**Texto fuente:**
--------------------------------

De pronto, sentí el agua mojándome las rodillas y saltó a
primera línea una imagen antigua y perdida en el fondo oscuro de los recuerdos,
sepultada por el polvo y con las bombillas de 125 fundidas que ya no se pueden
reponer.
Y reconocí el río de mi infancia. Ni siquiera alcanza la
categoría de río. Es un riachuelo. Tampoco tiene nombre propio, o al menos yo
no lo recuerdo. En mi entorno todo el mundo se refería a él por su nombre
común. “Vamos a pasar el día al río”. Es verano, es agosto en el pueblo de mi
padre en Almería. No sé cuántos años tengo, tal vez 6. No sé si mi hermana
ya había nacido, o aún era hija única. Pero tengo recuerdo de ser consciente, a
esa edad, de que era uno de los días más felices de mi vida. Incluso creo habérselo
dicho a mi madre al volver a casa.
En el borde del río en un espacio demasiado pequeño hay
algunas mesas y sillas colocadas de forma dispersa, aprovechando los
espacios más planos del terreno. No recuerdo si había ensalada, pero seguro que era así porque estaba mi tía. Y fritada de conejo que nunca faltaba. Lo
que sí que puedo ver es una paella haciéndose en un rincón sobre unas piedras.
Me pregunto cómo la cocinaban. ¿Encendieron un fuego en el campo? Entonces no
había demasiada conciencia del peligro de incendios. Tampoco de otros peligros.
Seguro que ninguno de nosotros se puso crema solar. Recuerdo mirarme las
mejillas enrojecidas en el espejo al volver a casa y alégrame de lo bonita que me hacían en
contraste con un vestido blanco de lunaritos de colores que llevaba.
Veo también las botellas de cerveza y refresco, e incluso
una sandía, dentro del agua, ancladas
con piedras en un recodo del río. Las miraba curiosa porque no entendía qué hacían allí y me hipnotizaban los saltitos y vueltas de la sandía por efecto de
la corriente. No estaba todo el tiempo mirando embobada el agua, debía jugar
con mis primos imagino, y de vez en cuando corría haciendo aspavientos porque
había avispas. En el pueblo siempre había avispas. Una
vez le picó una a mi padre mientras hablaba conmigo por el móvil. Eso fue
muchos años después, cuando yo ya era demasiado mayor para querer ir al pueblo
y prefería quedarme en Barcelona.

--------------------------------

**Fragmento de datos:**
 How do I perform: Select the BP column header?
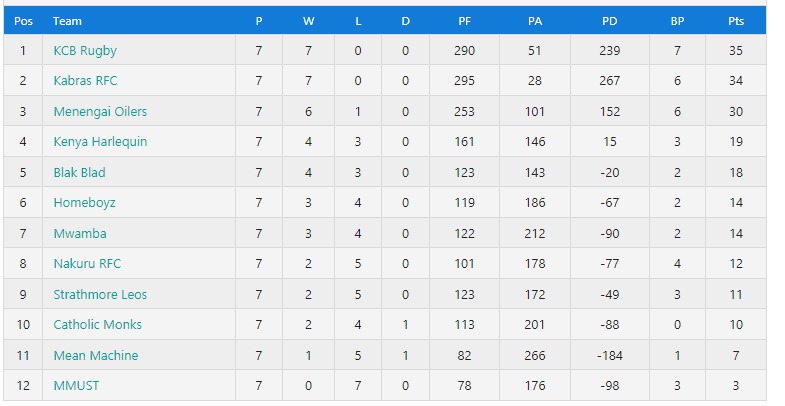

--------------------------------

**Tarea planteada 1:** Extrae del relato sobre el río de la infancia el pasaje comprendido entre "De pronto, sentí" y "volver a casa.", ambos incluidos.
**Tarea planteada 2:** Escribe la continuación del relato sobre el río de la infancia a partir de su última frase.
El listado procede de otra fuente distinta.

**Resultado 1:**
De pronto, sentí el agua mojándome las rodillas y saltó a
primera línea una imagen antigua y perdida en el fondo oscuro de los recuerdos,
sepultada por el polvo y con las bombillas de 125 fundidas que ya no se pueden
reponer.
Y reconocí el río de mi infancia. Ni siquiera alcanza la
categoría de río. Es un riachuelo. Tampoco tiene nombre propio, o al menos yo
no lo recuerdo. En mi entorno todo el mundo se refería a él por su nombre
común. “Vamos a pasar el día al río”. Es verano, es agosto en el pueblo de mi
padre en Almería. No sé cuántos años tengo, tal vez 6. No sé si mi hermana
ya había nacido, o aún era hija única. Pero tengo recuerdo de ser consciente, a
esa edad, de que era uno de los días más felices de mi vida. Incluso creo habérselo
dicho a mi madre al volver a casa.

**Resultado 2:**
Estamos toda la familia. Cuando todos nos llevábamos bien y
las diferencias, los malos entendidos, el orgullo y el egoísmo no nos había
separado aún. Cuando todos estaban vivos. Hoy faltan tantas personas de esa
imagen. Creo que la mitad están muertos. Mis abuelos, todos mis tíos, mi padre.
Menos mi madre, ya sólo quedamos los de mi generación. Y aún no tengo 40 años. Ellas llevaban camisas estampadas y pantalones
cortos. Me sorprende ver a mi madre con pantalón corto pero me doy cuenta que
aunque a mí me pareciese entonces mayor ella debía tener entonces unos 30 años,
mucho más joven que yo.
Después de comer mientras los abuelos y los hombres hacen
las siesta, el resto remontamos el río, andando dentro del agua, mojándonos
sólo hasta las rodillas no fuera a ser que tuviéramos un corte de digestión. El
sol de las 4 llega matizado a través de los árboles. El suelo es irregular y
cuesta caminar, pero llevamos aquellas sandalias azules de plástico
tan horribles pero prácticas para ese momento. Mis tías, que son tan alegres y dicharacheras con sus cabellos rubios y rojos, los labios y ojos pintados en el campo ,
cantan. Tengo recuerdo de mi tía Julia cantando tiempo después caminando por el
curso de un río seco no muy lejos de allí. “Cartita que va a la luna …” “Cuando
se acuesta Lorenzo, se levanta la Julita”, la voz cantarina de mi tía forma
parte de la banda sonora de esos momentos felices en medio del tedio de los
veranos en el pueblo.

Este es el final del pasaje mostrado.